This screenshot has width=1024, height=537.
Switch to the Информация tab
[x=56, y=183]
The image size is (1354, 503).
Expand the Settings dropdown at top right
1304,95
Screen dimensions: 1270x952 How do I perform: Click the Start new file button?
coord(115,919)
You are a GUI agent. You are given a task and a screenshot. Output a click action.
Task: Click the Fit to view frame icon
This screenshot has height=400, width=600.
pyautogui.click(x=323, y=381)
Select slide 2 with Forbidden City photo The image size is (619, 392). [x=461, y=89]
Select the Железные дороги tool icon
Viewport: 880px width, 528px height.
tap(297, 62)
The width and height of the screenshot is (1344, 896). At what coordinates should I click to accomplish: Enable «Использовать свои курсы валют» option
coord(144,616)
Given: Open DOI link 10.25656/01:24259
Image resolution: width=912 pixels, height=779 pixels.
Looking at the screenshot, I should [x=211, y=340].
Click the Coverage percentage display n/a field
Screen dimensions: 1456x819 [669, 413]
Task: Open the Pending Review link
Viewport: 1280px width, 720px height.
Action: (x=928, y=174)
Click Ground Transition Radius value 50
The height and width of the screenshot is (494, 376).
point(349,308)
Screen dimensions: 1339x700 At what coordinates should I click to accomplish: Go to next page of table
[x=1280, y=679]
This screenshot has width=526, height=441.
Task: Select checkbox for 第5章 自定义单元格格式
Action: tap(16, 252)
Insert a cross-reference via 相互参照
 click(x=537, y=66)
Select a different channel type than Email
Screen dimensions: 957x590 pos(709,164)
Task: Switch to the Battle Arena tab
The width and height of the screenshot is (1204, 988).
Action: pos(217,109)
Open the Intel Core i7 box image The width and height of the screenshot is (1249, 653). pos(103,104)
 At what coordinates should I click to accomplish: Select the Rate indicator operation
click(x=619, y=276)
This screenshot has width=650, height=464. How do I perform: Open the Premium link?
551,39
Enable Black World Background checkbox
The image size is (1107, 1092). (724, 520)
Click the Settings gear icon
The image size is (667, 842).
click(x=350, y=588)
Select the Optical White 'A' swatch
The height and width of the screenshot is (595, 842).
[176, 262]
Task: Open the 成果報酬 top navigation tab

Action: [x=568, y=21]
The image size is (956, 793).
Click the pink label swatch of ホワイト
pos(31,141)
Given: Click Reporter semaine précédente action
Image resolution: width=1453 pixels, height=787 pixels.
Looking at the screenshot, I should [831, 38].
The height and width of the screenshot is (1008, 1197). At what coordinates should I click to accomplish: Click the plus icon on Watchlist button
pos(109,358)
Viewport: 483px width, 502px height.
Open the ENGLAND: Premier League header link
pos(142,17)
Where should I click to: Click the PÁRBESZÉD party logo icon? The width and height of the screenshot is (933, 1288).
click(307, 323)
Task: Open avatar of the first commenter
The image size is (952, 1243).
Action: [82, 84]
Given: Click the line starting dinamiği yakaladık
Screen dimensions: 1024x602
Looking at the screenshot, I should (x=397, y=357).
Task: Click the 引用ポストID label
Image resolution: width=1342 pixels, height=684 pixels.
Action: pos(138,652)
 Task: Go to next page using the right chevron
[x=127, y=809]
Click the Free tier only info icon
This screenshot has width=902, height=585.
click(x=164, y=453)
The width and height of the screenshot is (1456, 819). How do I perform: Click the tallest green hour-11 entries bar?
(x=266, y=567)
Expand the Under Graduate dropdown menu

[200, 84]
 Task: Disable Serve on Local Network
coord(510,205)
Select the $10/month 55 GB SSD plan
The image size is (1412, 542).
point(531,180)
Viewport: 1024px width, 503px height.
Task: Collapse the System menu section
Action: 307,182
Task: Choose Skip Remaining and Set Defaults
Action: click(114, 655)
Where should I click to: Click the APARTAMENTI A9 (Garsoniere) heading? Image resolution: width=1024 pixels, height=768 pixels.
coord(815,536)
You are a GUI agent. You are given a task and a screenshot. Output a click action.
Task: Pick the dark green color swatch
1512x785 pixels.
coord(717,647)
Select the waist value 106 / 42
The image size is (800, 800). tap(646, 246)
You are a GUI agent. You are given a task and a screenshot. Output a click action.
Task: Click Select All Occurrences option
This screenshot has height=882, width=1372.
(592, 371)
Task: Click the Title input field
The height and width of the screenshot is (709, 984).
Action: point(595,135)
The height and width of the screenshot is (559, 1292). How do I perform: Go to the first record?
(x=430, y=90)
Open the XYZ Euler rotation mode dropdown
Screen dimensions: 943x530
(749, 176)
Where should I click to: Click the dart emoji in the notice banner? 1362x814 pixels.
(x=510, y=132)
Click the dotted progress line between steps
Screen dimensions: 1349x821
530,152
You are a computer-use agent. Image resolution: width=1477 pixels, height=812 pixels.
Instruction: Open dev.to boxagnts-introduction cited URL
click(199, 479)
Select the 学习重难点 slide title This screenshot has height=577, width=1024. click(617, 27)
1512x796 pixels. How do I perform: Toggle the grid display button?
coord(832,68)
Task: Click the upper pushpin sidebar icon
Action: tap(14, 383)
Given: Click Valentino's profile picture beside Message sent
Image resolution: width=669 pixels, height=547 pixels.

» **Activity**
Would you set down all the lines above, exactly and in full?

» **Response box**
This screenshot has width=1024, height=537.
Switch to the Информация tab
[x=56, y=183]
The image size is (1354, 503).
Expand the Settings dropdown at top right
1304,95
Screen dimensions: 1270x952 How do I perform: Click the Start new file button?
coord(115,919)
You are a GUI agent. You are given a task and a screenshot. Output a click action.
Task: Click the Fit to view frame icon
This screenshot has height=400, width=600.
pyautogui.click(x=323, y=381)
Select slide 2 with Forbidden City photo The image size is (619, 392). [x=461, y=89]
Select the Железные дороги tool icon
Viewport: 880px width, 528px height.
tap(297, 62)
The width and height of the screenshot is (1344, 896). At what coordinates should I click to accomplish: Enable «Использовать свои курсы валют» option
coord(144,616)
Given: Open DOI link 10.25656/01:24259
Image resolution: width=912 pixels, height=779 pixels.
Looking at the screenshot, I should [x=211, y=340].
Click the Coverage percentage display n/a field
Screen dimensions: 1456x819 [669, 413]
Task: Open the Pending Review link
Viewport: 1280px width, 720px height.
Action: (x=928, y=174)
Click Ground Transition Radius value 50
The height and width of the screenshot is (494, 376).
point(349,308)
Screen dimensions: 1339x700 At what coordinates should I click to accomplish: Go to next page of table
[x=1280, y=679]
This screenshot has width=526, height=441.
Task: Select checkbox for 第5章 自定义单元格格式
Action: tap(16, 252)
Insert a cross-reference via 相互参照
 click(x=537, y=66)
Select a different channel type than Email
Screen dimensions: 957x590 pos(709,164)
Task: Switch to the Battle Arena tab
The width and height of the screenshot is (1204, 988).
Action: pos(217,109)
Open the Intel Core i7 box image The width and height of the screenshot is (1249, 653). pos(103,104)
 At what coordinates should I click to accomplish: Select the Rate indicator operation
click(x=619, y=276)
This screenshot has width=650, height=464. How do I perform: Open the Premium link?
551,39
Enable Black World Background checkbox
The image size is (1107, 1092). (724, 520)
Click the Settings gear icon
The image size is (667, 842).
click(x=350, y=588)
Select the Optical White 'A' swatch
The height and width of the screenshot is (595, 842).
[176, 262]
Task: Open the 成果報酬 top navigation tab

Action: [x=568, y=21]
The image size is (956, 793).
Click the pink label swatch of ホワイト
pos(31,141)
Given: Click Reporter semaine précédente action
Image resolution: width=1453 pixels, height=787 pixels.
Looking at the screenshot, I should [831, 38].
The height and width of the screenshot is (1008, 1197). At what coordinates should I click to accomplish: Click the plus icon on Watchlist button
pos(109,358)
Viewport: 483px width, 502px height.
Open the ENGLAND: Premier League header link
pos(142,17)
Where should I click to: Click the PÁRBESZÉD party logo icon? The width and height of the screenshot is (933, 1288).
click(307, 323)
Task: Open avatar of the first commenter
The image size is (952, 1243).
Action: [82, 84]
Given: Click the line starting dinamiği yakaladık
Screen dimensions: 1024x602
Looking at the screenshot, I should (x=397, y=357).
Task: Click the 引用ポストID label
Image resolution: width=1342 pixels, height=684 pixels.
Action: pos(138,652)
 Task: Go to next page using the right chevron
[x=127, y=809]
Click the Free tier only info icon
This screenshot has width=902, height=585.
click(x=164, y=453)
The width and height of the screenshot is (1456, 819). How do I perform: Click the tallest green hour-11 entries bar?
(x=266, y=567)
Expand the Under Graduate dropdown menu

[200, 84]
 Task: Disable Serve on Local Network
coord(510,205)
Select the $10/month 55 GB SSD plan
The image size is (1412, 542).
point(531,180)
Viewport: 1024px width, 503px height.
Task: Collapse the System menu section
Action: 307,182
Task: Choose Skip Remaining and Set Defaults
Action: click(114, 655)
Where should I click to: Click the APARTAMENTI A9 (Garsoniere) heading? Image resolution: width=1024 pixels, height=768 pixels.
coord(815,536)
You are a GUI agent. You are given a task and a screenshot. Output a click action.
Task: Pick the dark green color swatch
1512x785 pixels.
coord(717,647)
Select the waist value 106 / 42
The image size is (800, 800). tap(646, 246)
You are a GUI agent. You are given a task and a screenshot. Output a click action.
Task: Click Select All Occurrences option
This screenshot has height=882, width=1372.
(592, 371)
Task: Click the Title input field
The height and width of the screenshot is (709, 984).
Action: point(595,135)
The height and width of the screenshot is (559, 1292). How do I perform: Go to the first record?
(x=430, y=90)
Open the XYZ Euler rotation mode dropdown
Screen dimensions: 943x530
(749, 176)
Where should I click to: Click the dart emoji in the notice banner? 1362x814 pixels.
(x=510, y=132)
Click the dotted progress line between steps
Screen dimensions: 1349x821
530,152
You are a computer-use agent. Image resolution: width=1477 pixels, height=812 pixels.
Instruction: Open dev.to boxagnts-introduction cited URL
click(199, 479)
Select the 学习重难点 slide title This screenshot has height=577, width=1024. click(617, 27)
1512x796 pixels. How do I perform: Toggle the grid display button?
coord(832,68)
Task: Click the upper pushpin sidebar icon
Action: tap(14, 383)
Given: Click Valentino's profile picture beside Message sent
Image resolution: width=669 pixels, height=547 pixels.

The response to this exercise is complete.